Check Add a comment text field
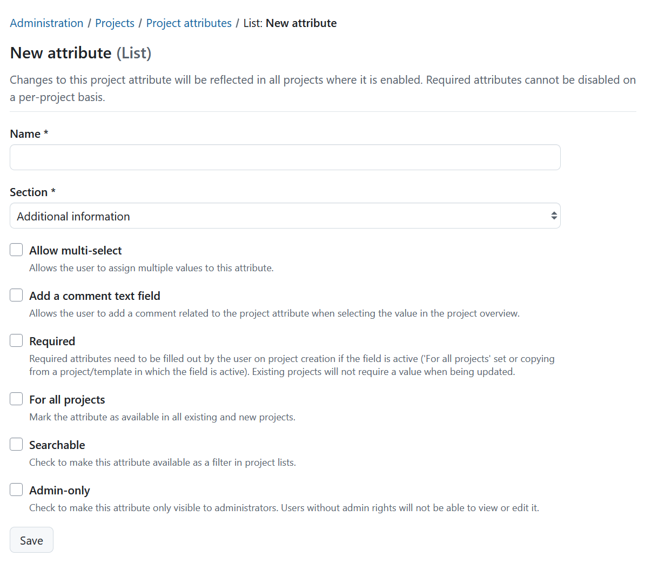This screenshot has height=563, width=645. click(x=16, y=295)
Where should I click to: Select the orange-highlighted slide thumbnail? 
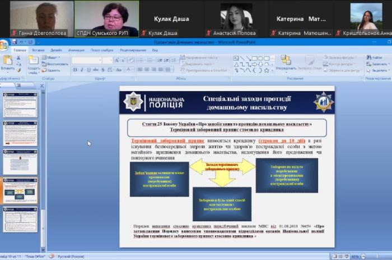[20, 190]
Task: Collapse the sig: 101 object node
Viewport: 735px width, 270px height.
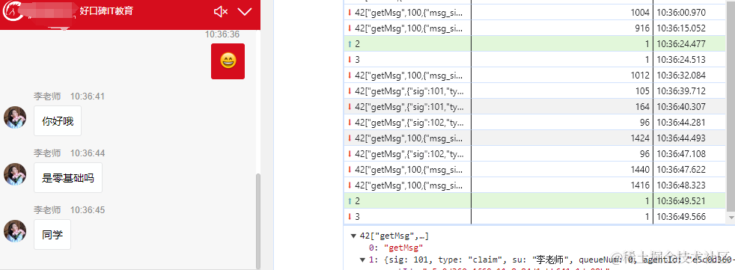Action: click(x=362, y=260)
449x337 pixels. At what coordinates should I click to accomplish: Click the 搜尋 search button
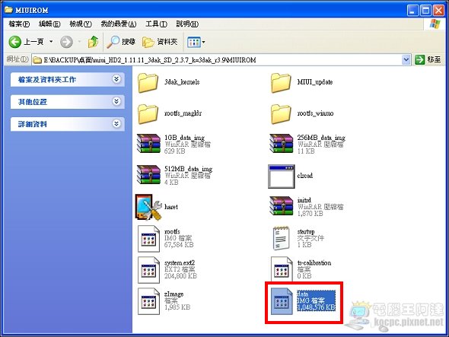pos(120,42)
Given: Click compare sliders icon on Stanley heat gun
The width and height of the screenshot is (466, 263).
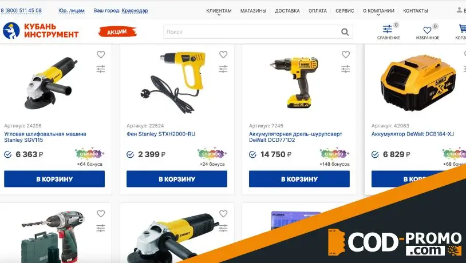Looking at the screenshot, I should pos(223,69).

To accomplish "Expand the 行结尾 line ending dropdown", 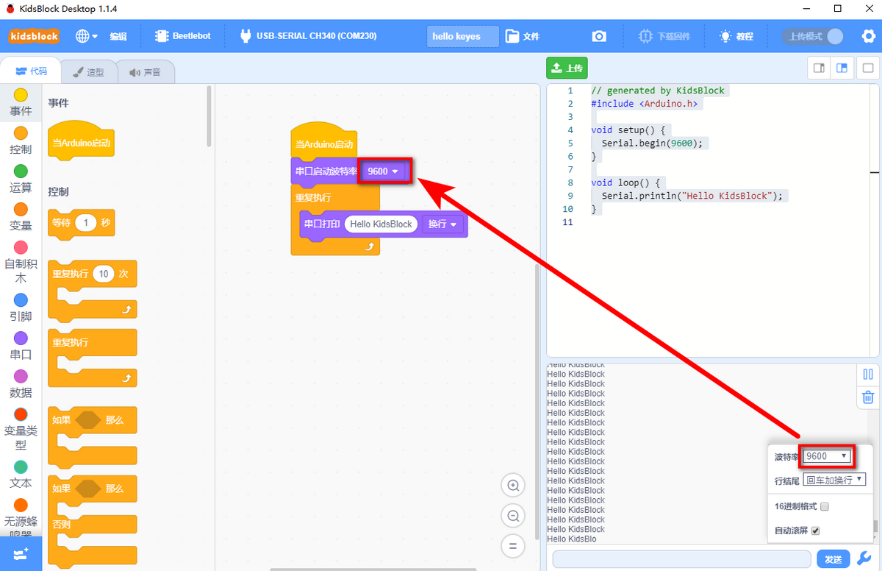I will pos(835,480).
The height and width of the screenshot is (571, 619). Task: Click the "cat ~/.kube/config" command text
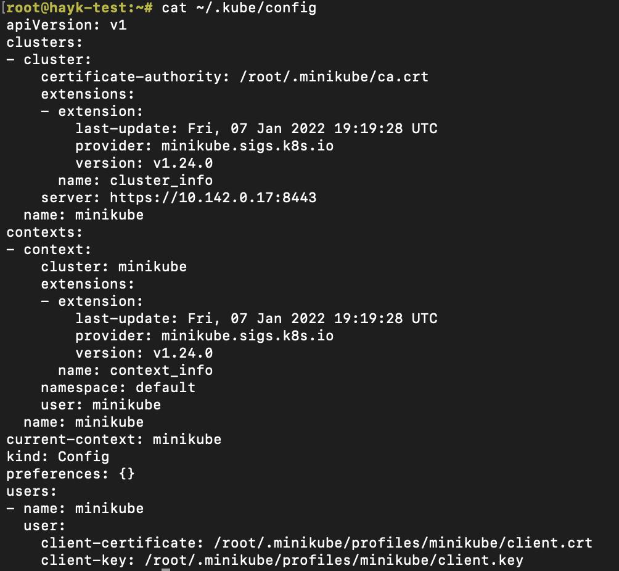tap(239, 8)
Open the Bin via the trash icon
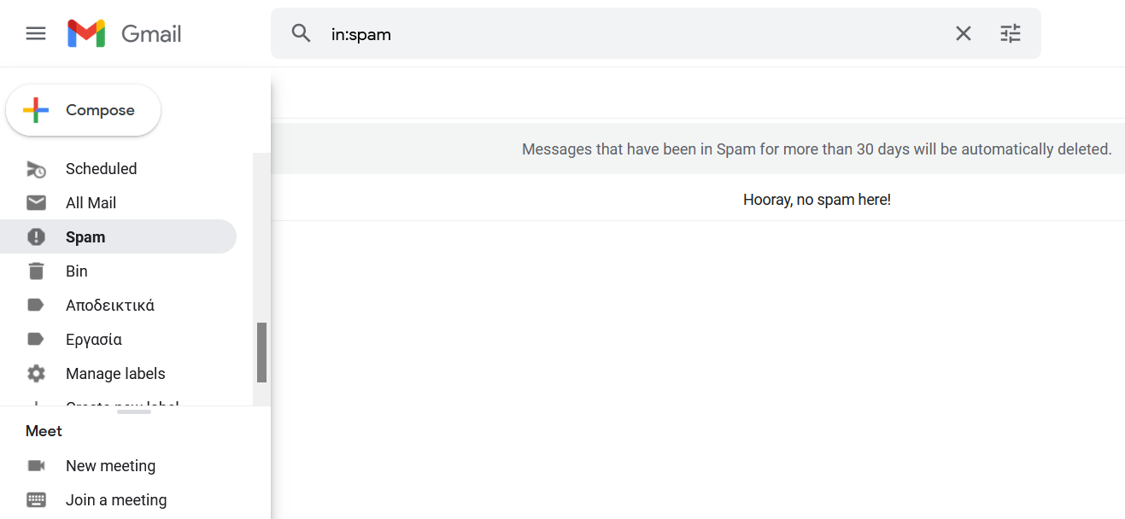This screenshot has width=1125, height=519. (x=36, y=271)
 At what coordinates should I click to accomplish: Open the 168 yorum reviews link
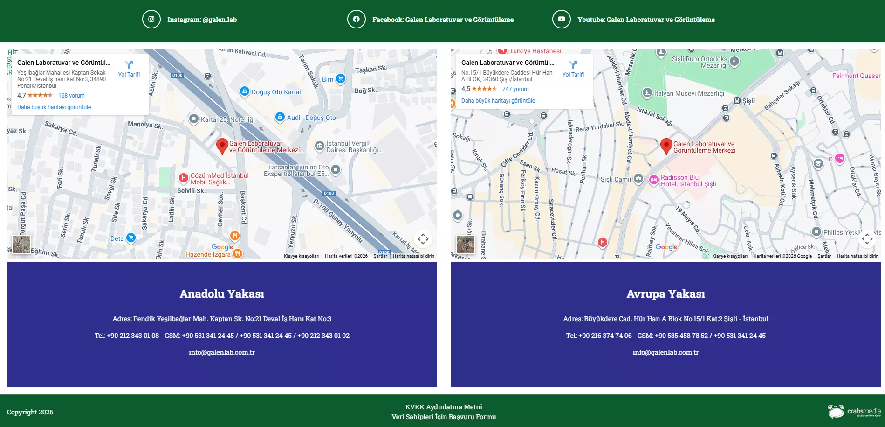click(x=71, y=96)
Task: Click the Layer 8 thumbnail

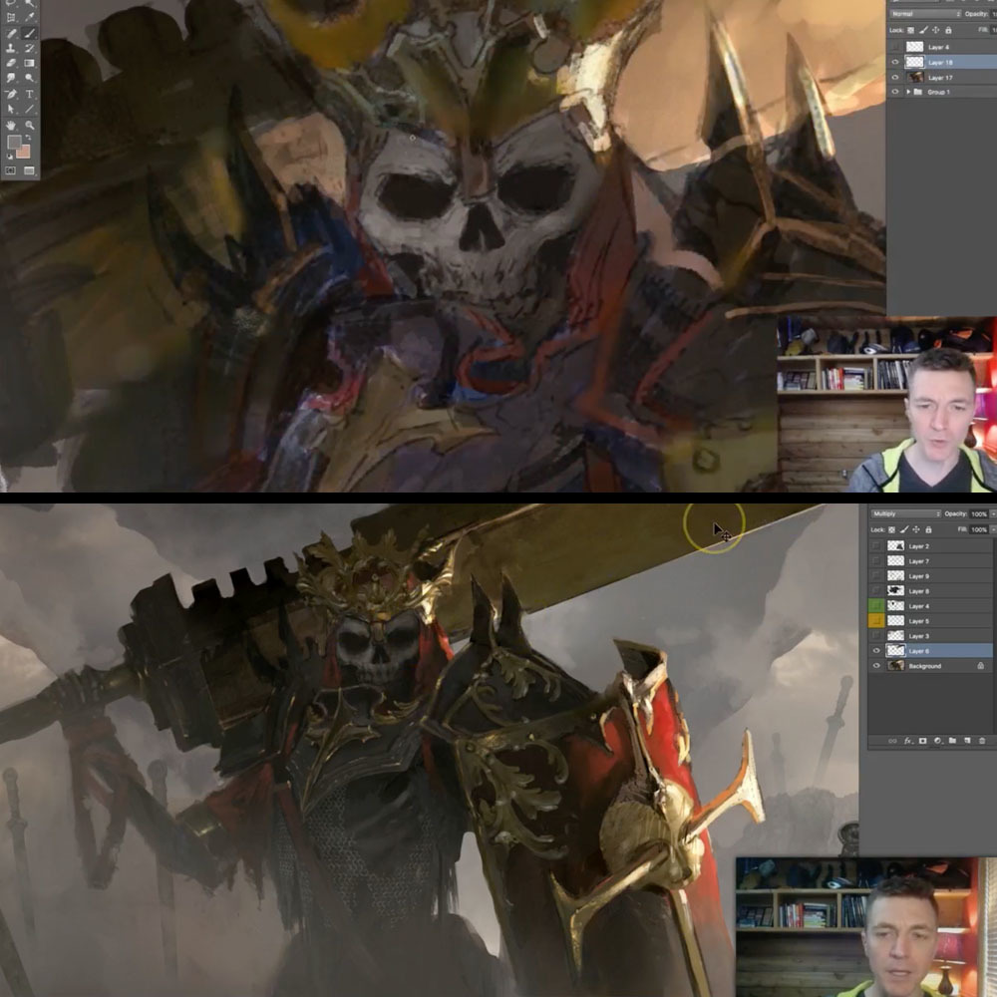Action: (895, 590)
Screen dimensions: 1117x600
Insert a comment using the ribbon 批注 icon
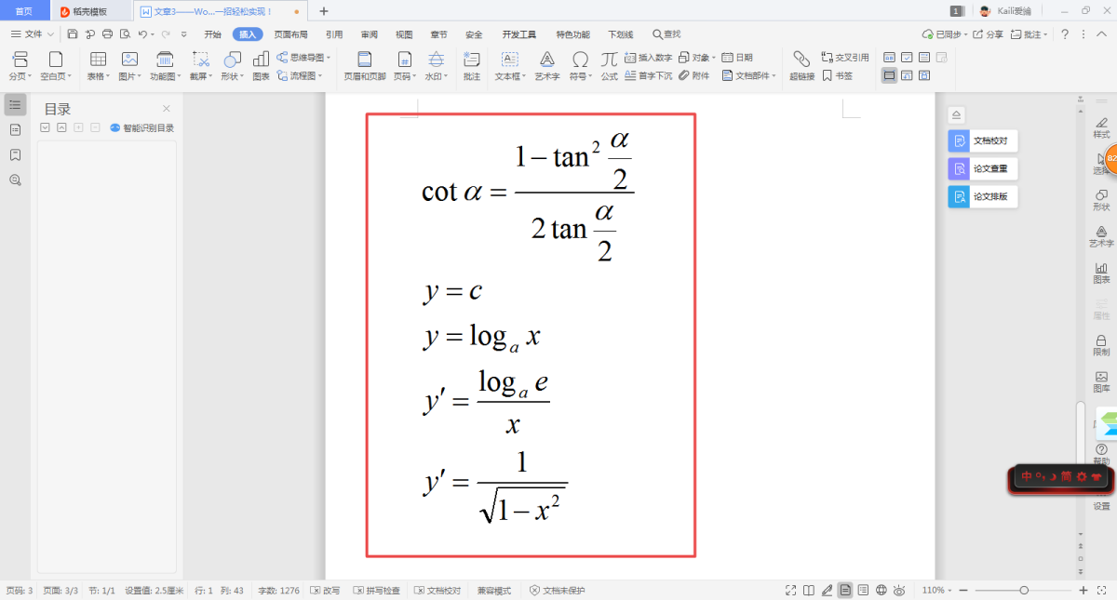tap(472, 65)
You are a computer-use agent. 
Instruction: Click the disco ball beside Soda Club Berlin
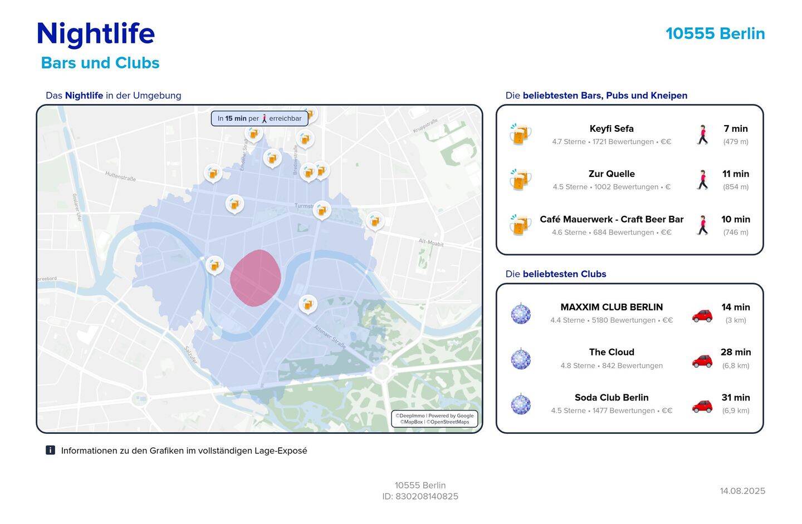(x=521, y=404)
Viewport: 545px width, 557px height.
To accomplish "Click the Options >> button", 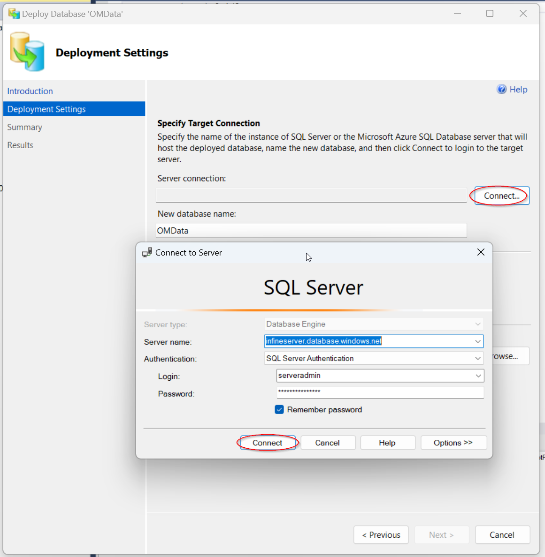I will tap(453, 443).
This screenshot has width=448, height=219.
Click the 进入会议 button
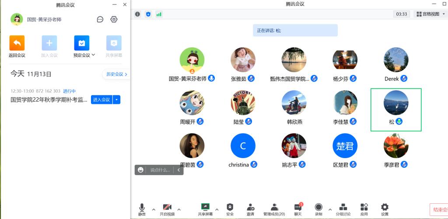point(101,99)
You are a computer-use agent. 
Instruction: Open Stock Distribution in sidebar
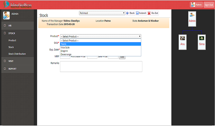coord(17,54)
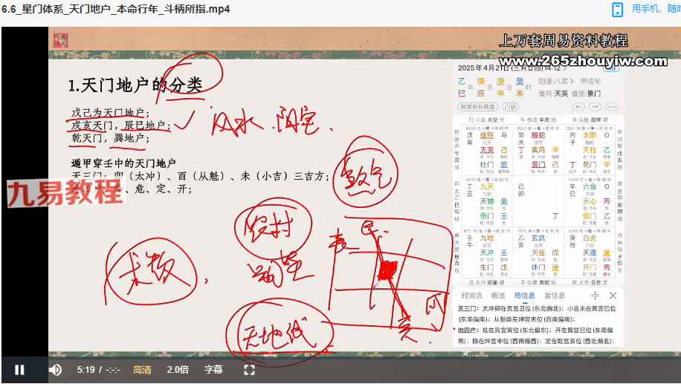Switch to the 时间流 tab

click(471, 295)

———

**Task objective**
Output verbatim the lines beginning at the line with "Instruction: Open Stock" and ending at the last line of the material above, inclusive. Do not carry over any pictures.

**Solution to the problem**
Instruction: Open Stock Distribution in sidebar
coord(17,54)
Switch to the 时间流 tab

click(471, 295)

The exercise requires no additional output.